Jonathan Ive, chief design officer di Apple, lascia la Mela Morsicata dopo quasi 30 anni.

L’uomo che ha contribuito a plasmare moltissimi dei device di Apple aprirà una propria società chiamata LoveFrom, e Apple sarà uno dei suoi primi clienti. Ive era a capo del team design dal 1996 e nel 1997, quando Steve Jobs era tornato in azienda, i due avevano stretto un rapporto affiatato. Addirittura, riguardo a Ive, Steve Jobs, ha detto: “Se a Apple avessi un partner spirituale, quello sarebbe Jony“. Uno dei primi prodotti su cui collaborarono fu l’iMac del 1998, segnando uno dei ritorni più spettacolari per un’azienda che ora sappiamo avrebbe ridefinito i contorni del mondo della tecnologia in pochi anni. È impensabile pensare a cosa è oggi Apple se togliamo dall’equazione una delle partnership creative più importanti e profittevoli degli ultimi anni.

Quando Jobs è tornato in Apple, Ive era una figura junior. Jobs lo ha scelto per quell’ossessione che entrambi condividevano: l’idea che l’aspetto e la sensazione che un device regala è importante tanto quanto la tecnologia che lo anima.

Tramite un comunicato stampa, Tim Cook ha fatto sapere che Apple continuerà a beneficiare del talento di Ive lavorando direttamente con lui su progetti esclusivi e grazie al lavoro con il team di sicuro talento che ha costruito.

La partenza di Ive arriva in un momento che non è propriamente tutto rose e fiori per Apple.
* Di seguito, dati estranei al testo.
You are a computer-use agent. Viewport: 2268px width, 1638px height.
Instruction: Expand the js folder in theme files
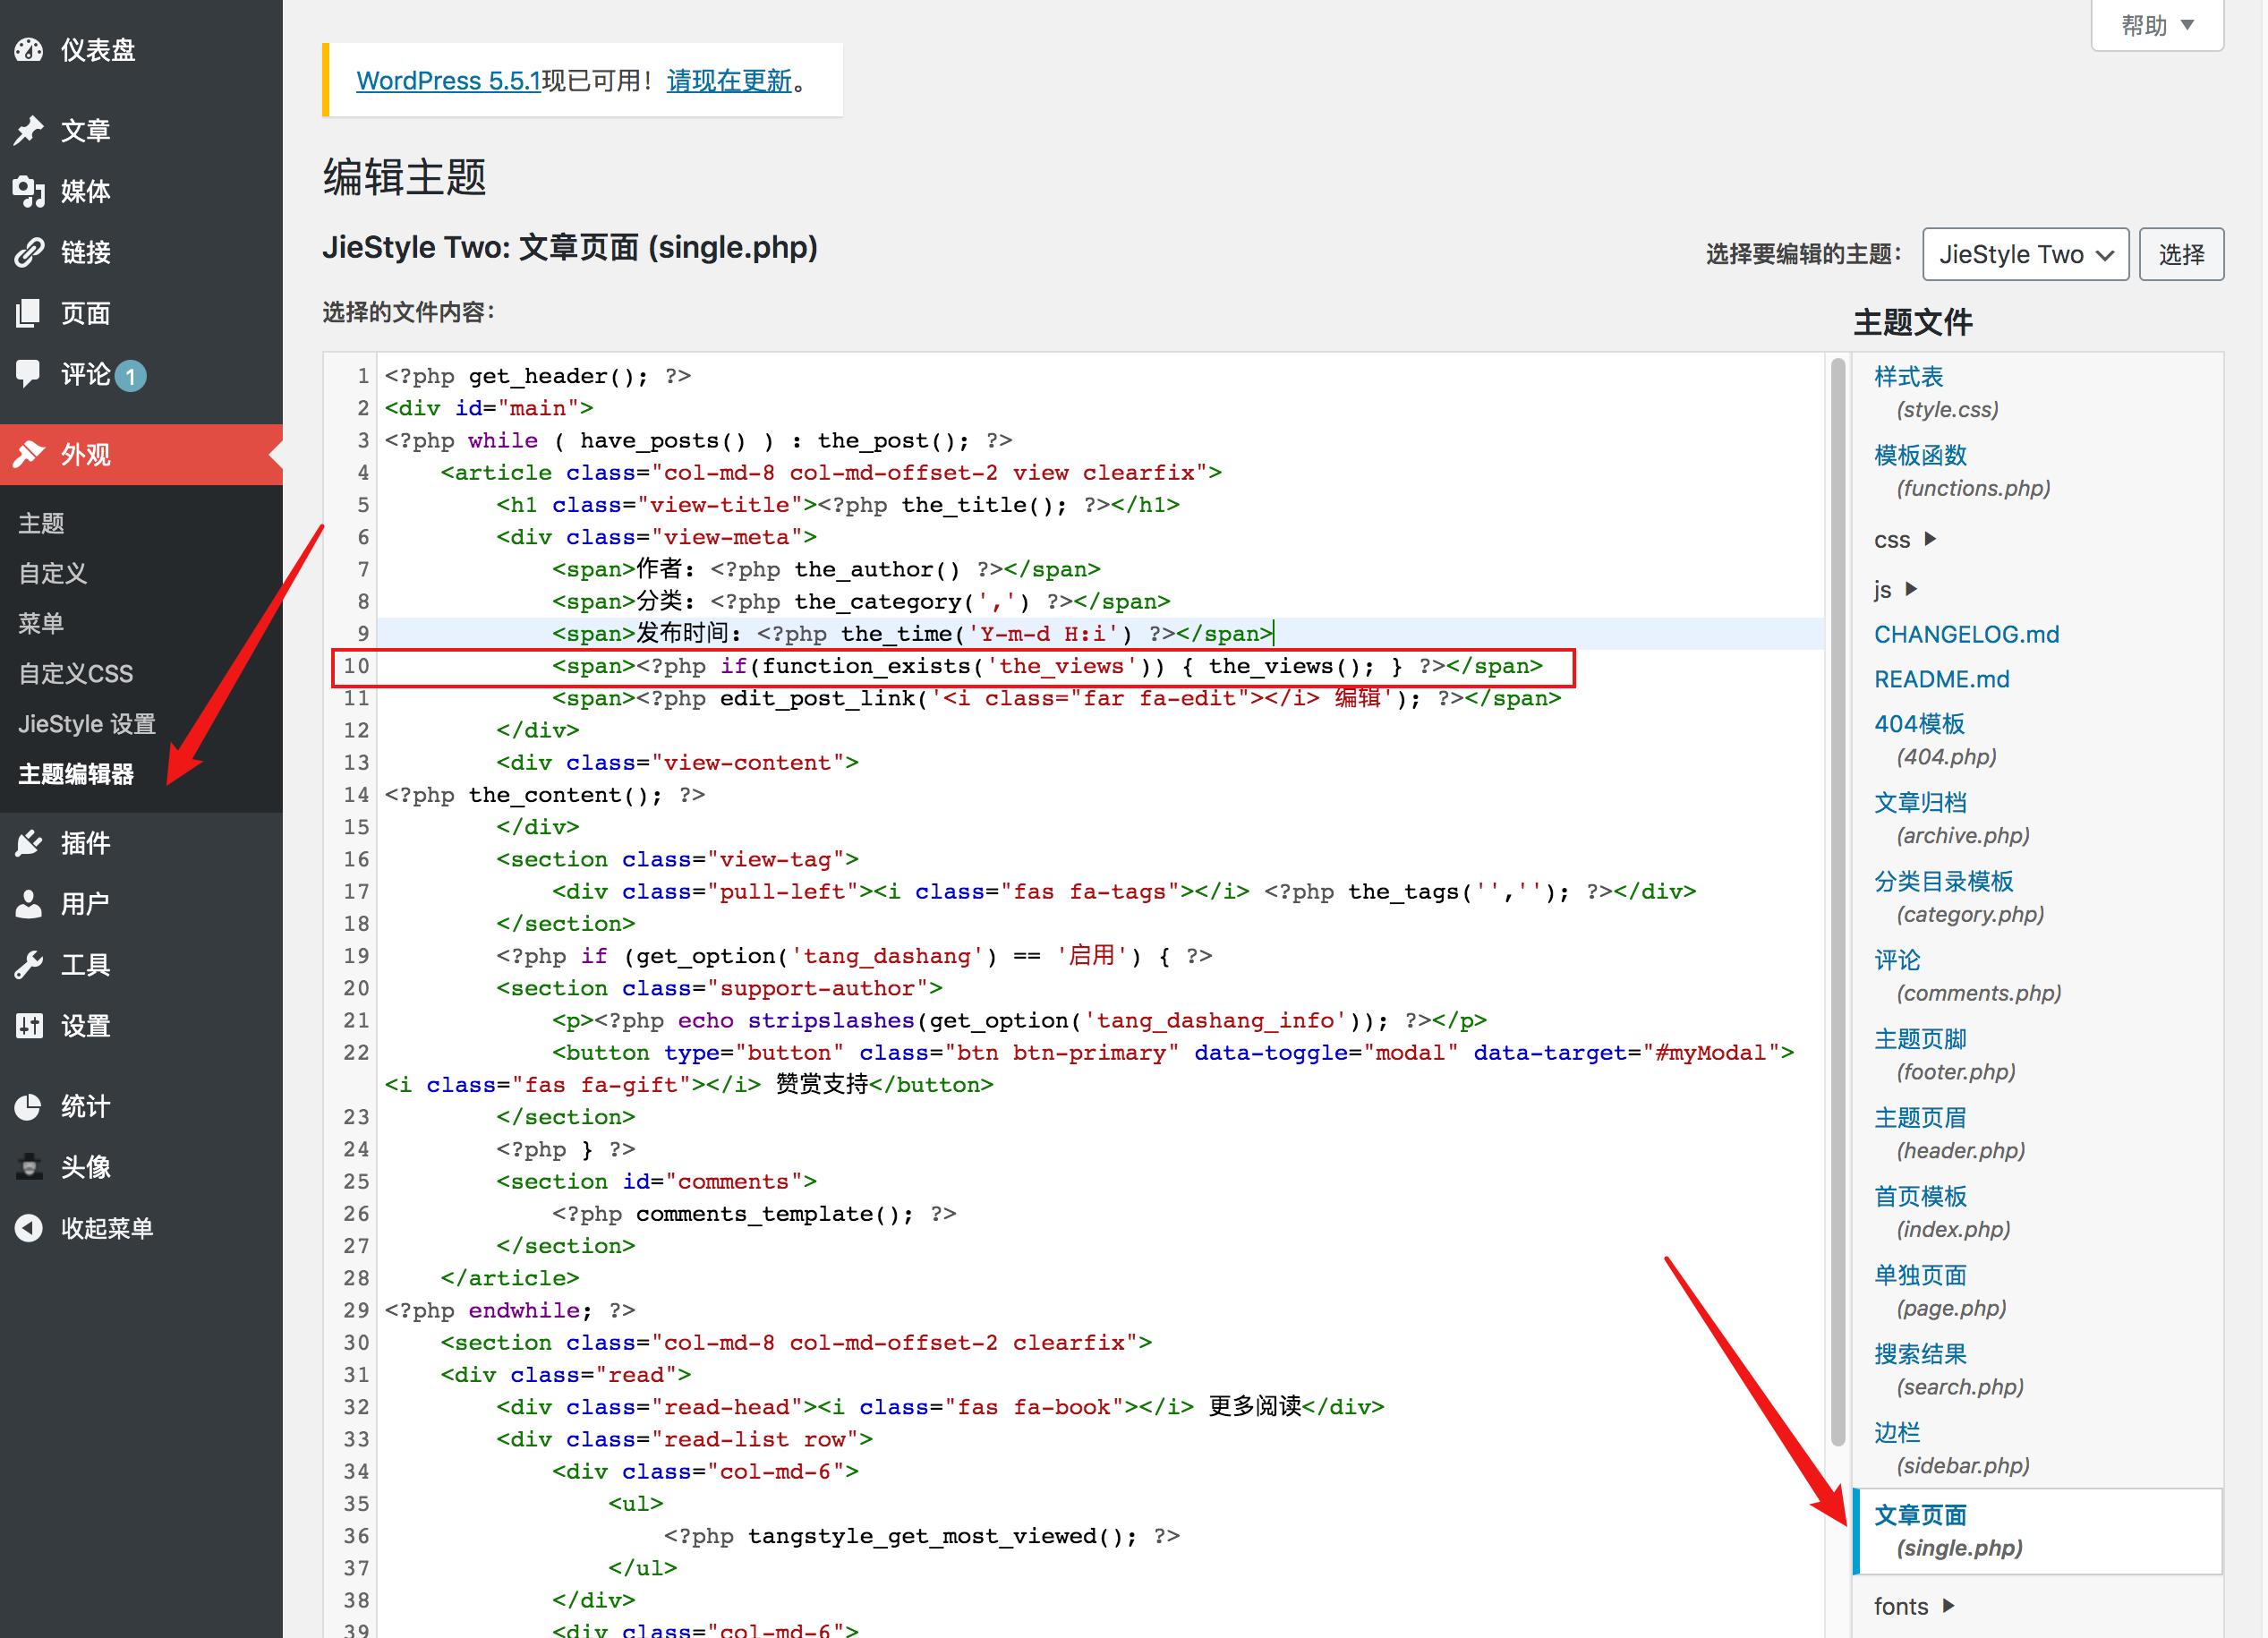point(1912,589)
Angela Ahrendts, Retail chief, ha lasciato la compagnia ad Aprile e gli investitori sono stati a lungo preoccupati per le vendite degli iPhone, non del tutto brillanti. A questo si aggiunge una competizione sempre più agguerrita, inasprita anche dal braccio di ferro tra USA e Cina.

Chi è Jonathan Ive

Ive è uno dei più stimati designer industriali del mondo, e ha lavorato su prodotti del calibro di Mac, iPhone, iPod, Apple Watch e molti altri. Ha inoltre contribuito a disegnare l‘Apple Park campus e a disegnare l’aspetto e l’atmosfera degli Apple Store.

Di recente, Ive ha prestato la voce per un video che spiegava il nuovo design di Mac Pro, che verrà lanciato verso la fine dell’anno. Ha inoltre avuto un ruolo molto attivo nel ridisegnare il software di Apple e ha introdotto i cambiamenti più sostanziali a iOS7 nel 2013, così come a macOS.

Adesso Evans Hankey, attuale vice presidente dell’industrial design e Alan Dye, vice presidente del human interface design, riporteranno direttamente a Jeff Williams.

Dopo circa 30 anni di innumerevoli progetti, sono davvero orgoglioso di come abbiamo creato un team design, un processo e a una cultura che è senza pari. Oggi è più forte di quanto lo sia mai stato in tutta la storia di Apple. Il team sarà sicuramente forte sotto la guida di Evans, Alan e Jeff, che sono stati tra i miei collaboratori più stretti“, ha detto Ive.

E adesso?

Può sembrare una mossa strana aver annunciato l’uscita di Ive e contestualmente la collaborazione con la sua nuova società. Ma Ive è la persona che ha reso il look di Apple iconico – insieme a Jobs – e il suo imprinting non verrà mai meno. Ha contribuito a far fare un salto avanti anni luce al design dei pc, è tra quelli che hanno inventato il design attuale degli smartphone e che ha reso l’iPad il tablet più riconoscibile e forse l’unico davvero conosciuto da tutto il mondo.

Ive ha lavorato a tutto questo. E a tutti quei progetti che sono il futuro di Apple. Ecco perché continuare ad appoggiarsi a lui è la scelta strategica più convincente – al netto del fatto che non è la prima volta che Apple utilizza aziende terze. Inoltre, appare anche una mossa che anticipa i competitor, che avrebbero facilmente potuto andare a bussare alla porta di LoveFrom e attingere direttamente dal sapere di quello che fino a poco tempo prima era uno dei loro incubi peggiori.

È anche finito il tempo, dalle parti di Cupertino, in cui Apple faceva uscire un’intera nuova gamma di prodotti quasi ogni anno. Oggi ci si focalizza invece maggiormente sull’upgrade delle versioni esistenti. Cosa che, come riporta Bloomberg, starebbe causando qualche perplessità. Chi è dentro Apple da sempre, sostengono, vorrebbe tornare a immettere sul mercato novità senza precedenti. E per farlo, oltre al genio di Ive, servirà un ripensamento dal punto di vista tecnologico.